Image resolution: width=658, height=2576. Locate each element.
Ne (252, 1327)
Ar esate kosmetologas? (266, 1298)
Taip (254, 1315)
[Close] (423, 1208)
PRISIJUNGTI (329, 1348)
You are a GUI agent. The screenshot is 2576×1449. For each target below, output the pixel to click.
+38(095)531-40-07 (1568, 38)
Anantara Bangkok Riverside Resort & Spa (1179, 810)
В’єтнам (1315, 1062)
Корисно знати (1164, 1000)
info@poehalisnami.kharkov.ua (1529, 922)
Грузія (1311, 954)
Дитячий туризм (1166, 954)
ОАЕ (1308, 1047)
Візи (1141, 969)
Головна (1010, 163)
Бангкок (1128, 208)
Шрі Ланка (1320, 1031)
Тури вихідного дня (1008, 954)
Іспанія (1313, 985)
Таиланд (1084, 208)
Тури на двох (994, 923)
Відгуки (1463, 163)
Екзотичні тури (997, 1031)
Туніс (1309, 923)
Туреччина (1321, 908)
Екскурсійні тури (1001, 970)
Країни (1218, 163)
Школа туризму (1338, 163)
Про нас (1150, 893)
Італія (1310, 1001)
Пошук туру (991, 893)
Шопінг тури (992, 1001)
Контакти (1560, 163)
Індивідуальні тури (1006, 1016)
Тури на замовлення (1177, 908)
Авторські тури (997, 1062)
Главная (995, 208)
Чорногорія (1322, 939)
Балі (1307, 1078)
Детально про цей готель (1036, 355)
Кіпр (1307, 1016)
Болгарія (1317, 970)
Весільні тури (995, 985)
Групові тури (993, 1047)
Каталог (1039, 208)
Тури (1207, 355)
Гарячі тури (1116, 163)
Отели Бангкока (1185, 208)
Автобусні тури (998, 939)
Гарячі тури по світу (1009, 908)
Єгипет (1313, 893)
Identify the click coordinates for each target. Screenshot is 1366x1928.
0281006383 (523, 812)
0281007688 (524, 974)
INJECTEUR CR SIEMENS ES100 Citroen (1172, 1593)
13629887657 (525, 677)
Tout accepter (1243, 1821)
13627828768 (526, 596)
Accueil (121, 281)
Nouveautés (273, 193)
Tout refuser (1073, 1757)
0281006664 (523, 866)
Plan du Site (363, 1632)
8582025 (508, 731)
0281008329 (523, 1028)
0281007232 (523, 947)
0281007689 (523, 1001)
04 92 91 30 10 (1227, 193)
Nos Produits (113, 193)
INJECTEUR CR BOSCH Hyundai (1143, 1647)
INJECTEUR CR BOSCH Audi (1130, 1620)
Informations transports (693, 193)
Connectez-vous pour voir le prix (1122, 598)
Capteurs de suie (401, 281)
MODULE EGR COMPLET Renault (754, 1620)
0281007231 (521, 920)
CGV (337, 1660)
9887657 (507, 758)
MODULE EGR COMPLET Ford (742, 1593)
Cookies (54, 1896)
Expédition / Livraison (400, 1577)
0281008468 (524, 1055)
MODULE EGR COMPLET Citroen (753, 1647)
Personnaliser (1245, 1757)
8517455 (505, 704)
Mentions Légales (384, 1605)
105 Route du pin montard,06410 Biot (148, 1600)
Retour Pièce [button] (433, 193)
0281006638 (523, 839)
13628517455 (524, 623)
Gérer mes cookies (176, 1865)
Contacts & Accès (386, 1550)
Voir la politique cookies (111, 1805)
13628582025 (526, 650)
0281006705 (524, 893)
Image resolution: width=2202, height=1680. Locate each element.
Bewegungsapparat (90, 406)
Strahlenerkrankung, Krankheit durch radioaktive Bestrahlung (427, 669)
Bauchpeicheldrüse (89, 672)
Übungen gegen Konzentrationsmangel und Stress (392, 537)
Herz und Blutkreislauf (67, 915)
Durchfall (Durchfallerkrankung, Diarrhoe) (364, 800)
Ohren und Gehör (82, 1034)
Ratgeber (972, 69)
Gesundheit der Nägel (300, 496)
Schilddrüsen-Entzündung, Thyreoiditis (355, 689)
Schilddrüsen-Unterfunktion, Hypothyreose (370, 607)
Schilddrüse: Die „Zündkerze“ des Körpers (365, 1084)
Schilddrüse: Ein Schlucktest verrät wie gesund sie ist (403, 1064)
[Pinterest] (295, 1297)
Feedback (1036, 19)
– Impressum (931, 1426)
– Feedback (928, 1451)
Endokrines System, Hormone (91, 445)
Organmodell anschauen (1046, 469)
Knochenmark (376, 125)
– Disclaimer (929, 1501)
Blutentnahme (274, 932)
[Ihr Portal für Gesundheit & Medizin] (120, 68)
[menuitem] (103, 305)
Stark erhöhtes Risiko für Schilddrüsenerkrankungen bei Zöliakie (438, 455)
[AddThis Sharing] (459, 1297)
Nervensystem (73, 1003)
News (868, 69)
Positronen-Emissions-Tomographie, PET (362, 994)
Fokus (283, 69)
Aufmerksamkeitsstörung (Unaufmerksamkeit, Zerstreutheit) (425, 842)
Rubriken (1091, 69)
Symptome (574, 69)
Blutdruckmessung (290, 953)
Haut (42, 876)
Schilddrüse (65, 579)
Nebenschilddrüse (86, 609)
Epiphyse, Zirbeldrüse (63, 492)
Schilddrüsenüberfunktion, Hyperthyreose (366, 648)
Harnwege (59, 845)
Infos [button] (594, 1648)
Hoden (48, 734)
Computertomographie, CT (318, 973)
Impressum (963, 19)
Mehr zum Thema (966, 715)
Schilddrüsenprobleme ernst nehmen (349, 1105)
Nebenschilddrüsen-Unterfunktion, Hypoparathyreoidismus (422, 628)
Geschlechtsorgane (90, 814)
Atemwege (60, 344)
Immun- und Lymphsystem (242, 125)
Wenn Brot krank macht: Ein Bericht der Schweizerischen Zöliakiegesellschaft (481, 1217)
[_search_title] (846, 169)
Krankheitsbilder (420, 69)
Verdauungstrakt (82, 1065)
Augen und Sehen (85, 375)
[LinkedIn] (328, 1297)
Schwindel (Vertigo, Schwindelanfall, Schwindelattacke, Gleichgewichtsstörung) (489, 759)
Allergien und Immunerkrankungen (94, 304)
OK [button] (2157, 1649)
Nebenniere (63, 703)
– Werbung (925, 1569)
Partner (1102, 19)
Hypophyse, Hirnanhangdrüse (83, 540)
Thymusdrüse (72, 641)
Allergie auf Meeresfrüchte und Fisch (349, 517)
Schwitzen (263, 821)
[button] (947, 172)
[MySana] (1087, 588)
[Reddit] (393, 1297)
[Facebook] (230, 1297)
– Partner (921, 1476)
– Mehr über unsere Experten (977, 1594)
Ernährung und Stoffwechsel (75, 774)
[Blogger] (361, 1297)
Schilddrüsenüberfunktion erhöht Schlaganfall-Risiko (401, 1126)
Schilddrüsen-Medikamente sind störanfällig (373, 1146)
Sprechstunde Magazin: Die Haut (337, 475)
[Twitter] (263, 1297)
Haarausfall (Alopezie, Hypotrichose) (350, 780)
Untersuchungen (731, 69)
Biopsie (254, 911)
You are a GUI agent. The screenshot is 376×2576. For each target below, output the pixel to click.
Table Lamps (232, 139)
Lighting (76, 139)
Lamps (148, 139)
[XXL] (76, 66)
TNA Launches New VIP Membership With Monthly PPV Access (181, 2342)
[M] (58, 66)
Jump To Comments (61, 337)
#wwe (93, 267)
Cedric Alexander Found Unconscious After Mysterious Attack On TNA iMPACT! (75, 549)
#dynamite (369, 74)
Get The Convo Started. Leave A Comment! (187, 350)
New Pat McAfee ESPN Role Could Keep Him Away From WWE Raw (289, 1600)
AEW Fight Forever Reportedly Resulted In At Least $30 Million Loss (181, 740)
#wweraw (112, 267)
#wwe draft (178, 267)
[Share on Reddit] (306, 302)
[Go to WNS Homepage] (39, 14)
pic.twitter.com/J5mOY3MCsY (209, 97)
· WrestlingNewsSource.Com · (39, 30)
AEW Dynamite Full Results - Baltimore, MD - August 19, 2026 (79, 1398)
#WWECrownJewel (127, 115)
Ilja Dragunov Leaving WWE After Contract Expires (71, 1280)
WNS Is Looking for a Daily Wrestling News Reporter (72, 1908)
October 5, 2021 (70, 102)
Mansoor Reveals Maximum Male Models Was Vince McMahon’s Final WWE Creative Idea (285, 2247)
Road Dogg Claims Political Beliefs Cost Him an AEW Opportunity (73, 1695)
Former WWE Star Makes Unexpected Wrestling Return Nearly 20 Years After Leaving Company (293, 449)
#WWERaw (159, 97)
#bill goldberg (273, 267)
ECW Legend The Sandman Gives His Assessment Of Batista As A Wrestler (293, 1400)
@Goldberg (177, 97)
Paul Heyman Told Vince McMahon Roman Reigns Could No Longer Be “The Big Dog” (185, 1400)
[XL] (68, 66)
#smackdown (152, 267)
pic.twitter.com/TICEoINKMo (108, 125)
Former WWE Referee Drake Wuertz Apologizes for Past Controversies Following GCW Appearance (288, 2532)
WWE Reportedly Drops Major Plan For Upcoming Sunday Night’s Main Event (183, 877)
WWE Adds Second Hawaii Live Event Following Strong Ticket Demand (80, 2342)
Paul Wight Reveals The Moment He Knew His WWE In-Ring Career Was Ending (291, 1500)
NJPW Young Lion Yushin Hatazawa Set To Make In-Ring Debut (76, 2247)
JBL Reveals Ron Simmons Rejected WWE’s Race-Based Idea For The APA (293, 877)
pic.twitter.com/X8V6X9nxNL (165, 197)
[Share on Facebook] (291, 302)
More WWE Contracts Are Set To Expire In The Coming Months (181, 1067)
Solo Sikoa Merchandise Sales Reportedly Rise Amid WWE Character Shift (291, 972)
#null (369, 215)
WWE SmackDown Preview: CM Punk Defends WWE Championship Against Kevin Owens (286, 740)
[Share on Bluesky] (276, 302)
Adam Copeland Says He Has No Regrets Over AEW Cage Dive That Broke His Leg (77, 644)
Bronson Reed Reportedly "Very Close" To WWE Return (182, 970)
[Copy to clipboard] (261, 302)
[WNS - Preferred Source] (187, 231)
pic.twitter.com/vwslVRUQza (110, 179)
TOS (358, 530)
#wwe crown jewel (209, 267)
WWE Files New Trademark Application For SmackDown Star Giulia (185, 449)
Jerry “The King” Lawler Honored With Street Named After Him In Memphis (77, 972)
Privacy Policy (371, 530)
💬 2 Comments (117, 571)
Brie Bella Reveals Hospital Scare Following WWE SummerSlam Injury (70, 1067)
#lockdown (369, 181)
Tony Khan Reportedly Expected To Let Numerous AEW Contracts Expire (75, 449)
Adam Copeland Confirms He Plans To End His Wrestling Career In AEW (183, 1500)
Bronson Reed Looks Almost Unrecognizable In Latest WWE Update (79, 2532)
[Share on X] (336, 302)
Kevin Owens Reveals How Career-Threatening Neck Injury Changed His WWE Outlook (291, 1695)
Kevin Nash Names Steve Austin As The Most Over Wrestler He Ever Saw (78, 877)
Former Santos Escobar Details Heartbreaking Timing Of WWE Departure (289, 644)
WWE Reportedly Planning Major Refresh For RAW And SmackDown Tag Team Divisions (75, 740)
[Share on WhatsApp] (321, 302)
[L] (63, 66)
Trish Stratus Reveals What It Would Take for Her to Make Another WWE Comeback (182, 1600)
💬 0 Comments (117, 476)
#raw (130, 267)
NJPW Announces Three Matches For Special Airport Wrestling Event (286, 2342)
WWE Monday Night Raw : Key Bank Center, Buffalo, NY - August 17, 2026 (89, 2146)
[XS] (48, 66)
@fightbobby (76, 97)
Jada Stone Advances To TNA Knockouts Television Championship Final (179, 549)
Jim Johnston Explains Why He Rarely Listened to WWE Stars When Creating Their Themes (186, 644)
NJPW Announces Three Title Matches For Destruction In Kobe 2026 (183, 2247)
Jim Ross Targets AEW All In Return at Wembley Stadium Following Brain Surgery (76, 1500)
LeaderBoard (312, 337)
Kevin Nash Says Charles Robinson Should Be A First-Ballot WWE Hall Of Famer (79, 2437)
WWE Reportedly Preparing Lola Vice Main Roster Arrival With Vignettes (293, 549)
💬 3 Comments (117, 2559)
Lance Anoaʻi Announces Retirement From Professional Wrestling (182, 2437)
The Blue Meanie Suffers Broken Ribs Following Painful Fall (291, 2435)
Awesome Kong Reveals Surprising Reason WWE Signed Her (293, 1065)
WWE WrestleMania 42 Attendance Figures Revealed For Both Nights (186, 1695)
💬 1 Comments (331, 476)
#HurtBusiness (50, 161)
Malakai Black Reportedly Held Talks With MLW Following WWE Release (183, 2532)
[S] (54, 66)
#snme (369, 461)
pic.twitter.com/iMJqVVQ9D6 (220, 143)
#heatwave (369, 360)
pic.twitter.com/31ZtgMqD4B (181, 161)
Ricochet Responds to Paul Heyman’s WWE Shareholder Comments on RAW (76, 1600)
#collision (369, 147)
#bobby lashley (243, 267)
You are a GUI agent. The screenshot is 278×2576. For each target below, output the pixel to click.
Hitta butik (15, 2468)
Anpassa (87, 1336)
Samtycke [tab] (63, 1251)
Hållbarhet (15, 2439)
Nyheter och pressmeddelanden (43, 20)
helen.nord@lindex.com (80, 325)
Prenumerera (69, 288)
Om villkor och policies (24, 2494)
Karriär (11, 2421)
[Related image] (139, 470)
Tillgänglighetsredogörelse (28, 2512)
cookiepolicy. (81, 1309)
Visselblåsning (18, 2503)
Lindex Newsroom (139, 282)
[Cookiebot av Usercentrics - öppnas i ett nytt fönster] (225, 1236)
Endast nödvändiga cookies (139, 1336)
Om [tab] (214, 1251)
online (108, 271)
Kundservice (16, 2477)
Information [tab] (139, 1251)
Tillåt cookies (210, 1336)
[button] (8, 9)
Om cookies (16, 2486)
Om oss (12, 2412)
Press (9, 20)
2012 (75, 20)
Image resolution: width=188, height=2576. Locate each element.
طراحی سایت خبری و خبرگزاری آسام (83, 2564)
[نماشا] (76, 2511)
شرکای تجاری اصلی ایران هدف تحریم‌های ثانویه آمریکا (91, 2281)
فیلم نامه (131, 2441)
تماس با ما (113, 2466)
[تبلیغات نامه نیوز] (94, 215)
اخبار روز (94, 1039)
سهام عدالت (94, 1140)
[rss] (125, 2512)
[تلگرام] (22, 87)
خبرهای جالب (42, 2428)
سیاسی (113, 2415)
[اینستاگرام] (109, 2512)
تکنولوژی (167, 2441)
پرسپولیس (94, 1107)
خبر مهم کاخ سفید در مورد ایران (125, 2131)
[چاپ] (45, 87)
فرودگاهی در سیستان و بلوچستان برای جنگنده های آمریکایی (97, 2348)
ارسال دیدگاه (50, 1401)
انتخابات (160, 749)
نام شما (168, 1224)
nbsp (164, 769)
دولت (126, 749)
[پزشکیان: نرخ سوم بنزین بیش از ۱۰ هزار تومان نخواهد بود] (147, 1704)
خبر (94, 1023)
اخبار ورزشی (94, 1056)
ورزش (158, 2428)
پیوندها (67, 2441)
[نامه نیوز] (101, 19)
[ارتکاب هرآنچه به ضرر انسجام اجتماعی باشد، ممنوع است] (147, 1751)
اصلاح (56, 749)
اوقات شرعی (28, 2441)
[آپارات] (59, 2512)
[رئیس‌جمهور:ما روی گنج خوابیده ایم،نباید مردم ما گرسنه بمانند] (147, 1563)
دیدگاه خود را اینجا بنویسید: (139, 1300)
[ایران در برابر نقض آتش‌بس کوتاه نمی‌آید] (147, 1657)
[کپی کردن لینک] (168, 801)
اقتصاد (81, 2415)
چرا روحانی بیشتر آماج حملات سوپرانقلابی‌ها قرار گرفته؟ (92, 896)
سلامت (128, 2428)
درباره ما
⁂
**Exercise**
For this exercise, output exactly the lines above from the line with "9887657 (507, 758)" to the line with "Herz und Blutkreislauf (67, 915)", counting both, and leave out the rest.

**Solution to this exercise**
9887657 (507, 758)
MODULE EGR COMPLET Ford (742, 1593)
Cookies (54, 1896)
Expédition / Livraison (400, 1577)
0281008468 (524, 1055)
MODULE EGR COMPLET Citroen (753, 1647)
Personnaliser (1245, 1757)
8517455 (505, 704)
Mentions Légales (384, 1605)
105 Route du pin montard,06410 Biot (148, 1600)
Retour Pièce [button] (433, 193)
0281006638 (523, 839)
13628517455 (524, 623)
Gérer mes cookies (176, 1865)
Contacts & Accès (386, 1550)
Voir la politique cookies (111, 1805)
13628582025 (526, 650)
0281006705 (524, 893)
Image resolution: width=2202, height=1680. Locate each element.
Bewegungsapparat (90, 406)
Strahlenerkrankung, Krankheit durch radioaktive Bestrahlung (427, 669)
Bauchpeicheldrüse (89, 672)
Übungen gegen Konzentrationsmangel und Stress (392, 537)
Herz und Blutkreislauf (67, 915)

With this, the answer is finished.